Il existe également des associations qui vous aident à vous préparer en groupe, entouré d'autres candidats, ainsi que des coachs individuels. Enfin, même s'il n'est jamais agréable d'échouer lors d'un entretien, ce n'est pas dramatique. Le prochain sera le bon.  

Négocier votre contrat

Vous avez réussi votre entretien, le job de vos rêves vous tend les bras. Il ne vous manque plus qu'à négocier votre contrat. Mais attention, là encore, difficile de s'y retrouver entre droit français et droit anglais. Ici, rien n'est codifié.
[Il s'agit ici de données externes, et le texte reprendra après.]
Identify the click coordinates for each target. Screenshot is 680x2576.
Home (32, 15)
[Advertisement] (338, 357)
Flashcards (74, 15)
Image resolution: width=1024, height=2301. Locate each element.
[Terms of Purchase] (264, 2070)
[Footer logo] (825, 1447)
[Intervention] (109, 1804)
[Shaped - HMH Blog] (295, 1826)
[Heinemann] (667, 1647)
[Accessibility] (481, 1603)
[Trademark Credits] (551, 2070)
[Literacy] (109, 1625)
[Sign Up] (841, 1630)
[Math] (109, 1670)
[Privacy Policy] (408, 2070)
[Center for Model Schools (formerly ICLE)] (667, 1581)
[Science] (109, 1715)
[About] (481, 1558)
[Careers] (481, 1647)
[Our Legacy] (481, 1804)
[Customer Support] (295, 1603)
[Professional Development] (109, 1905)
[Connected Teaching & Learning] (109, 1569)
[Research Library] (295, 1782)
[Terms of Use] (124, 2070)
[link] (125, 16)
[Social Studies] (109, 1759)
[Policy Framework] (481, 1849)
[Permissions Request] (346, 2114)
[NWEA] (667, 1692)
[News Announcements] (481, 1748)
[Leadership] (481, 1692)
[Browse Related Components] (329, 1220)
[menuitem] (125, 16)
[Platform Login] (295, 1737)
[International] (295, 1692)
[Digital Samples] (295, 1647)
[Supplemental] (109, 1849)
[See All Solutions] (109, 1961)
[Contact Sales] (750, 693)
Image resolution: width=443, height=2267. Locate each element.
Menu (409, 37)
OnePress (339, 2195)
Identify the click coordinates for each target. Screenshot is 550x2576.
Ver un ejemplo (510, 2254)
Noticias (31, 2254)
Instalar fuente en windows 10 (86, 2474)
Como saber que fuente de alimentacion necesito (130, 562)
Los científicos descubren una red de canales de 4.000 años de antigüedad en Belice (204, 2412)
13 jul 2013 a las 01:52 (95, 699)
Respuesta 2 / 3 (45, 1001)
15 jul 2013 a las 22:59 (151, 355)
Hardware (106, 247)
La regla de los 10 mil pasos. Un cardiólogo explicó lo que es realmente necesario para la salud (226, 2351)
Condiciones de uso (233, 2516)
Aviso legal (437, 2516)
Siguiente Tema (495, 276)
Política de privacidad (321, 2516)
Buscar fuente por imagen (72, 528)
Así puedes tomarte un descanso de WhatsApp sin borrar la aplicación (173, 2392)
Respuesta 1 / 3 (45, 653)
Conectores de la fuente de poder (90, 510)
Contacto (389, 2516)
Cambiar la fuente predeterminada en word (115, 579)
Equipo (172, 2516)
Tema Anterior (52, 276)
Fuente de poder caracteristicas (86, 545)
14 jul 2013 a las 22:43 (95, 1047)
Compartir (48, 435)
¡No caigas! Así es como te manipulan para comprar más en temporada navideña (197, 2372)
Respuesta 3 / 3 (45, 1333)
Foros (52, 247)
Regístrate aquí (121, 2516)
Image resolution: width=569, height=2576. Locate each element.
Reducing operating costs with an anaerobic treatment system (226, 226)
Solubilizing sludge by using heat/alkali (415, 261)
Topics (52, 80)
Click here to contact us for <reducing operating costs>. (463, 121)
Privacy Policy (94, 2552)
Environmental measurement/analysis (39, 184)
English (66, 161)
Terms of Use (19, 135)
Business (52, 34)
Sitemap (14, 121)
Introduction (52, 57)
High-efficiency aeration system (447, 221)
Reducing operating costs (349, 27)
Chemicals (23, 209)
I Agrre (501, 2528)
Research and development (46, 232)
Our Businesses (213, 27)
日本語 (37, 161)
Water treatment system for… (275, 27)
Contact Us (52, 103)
Toutes les règles doivent être inscrites dans le contrat.
Première chose, le droit du travail britannique ne fait pas vraiment de différenciation entre CDD et CDI puisque de ce côté-ci de la Manche, votre employeur peut vous renvoyer sans raison et sans indemnité du jour au lendemain pendant les deux premières années de votre contrat. Attention aussi, la rémunération annuelle est annoncée en brut mais vous la recevrez en net sur votre compte en banque. Ici, les impôts sont prélevés à la source. Bonne nouvelle, vous n'avez donc pas besoin d'économiser tous les mois. Ensuite tout dépend de votre négociation. Le salaire peut être assorti d'une contribution à un fond de pension tout comme d'une mutuelle payée par l'entreprise. Au niveau des congés payés, le minimum est de 20 jours par mois, auxquels s'ajoutent les 8 jours de bank holidays.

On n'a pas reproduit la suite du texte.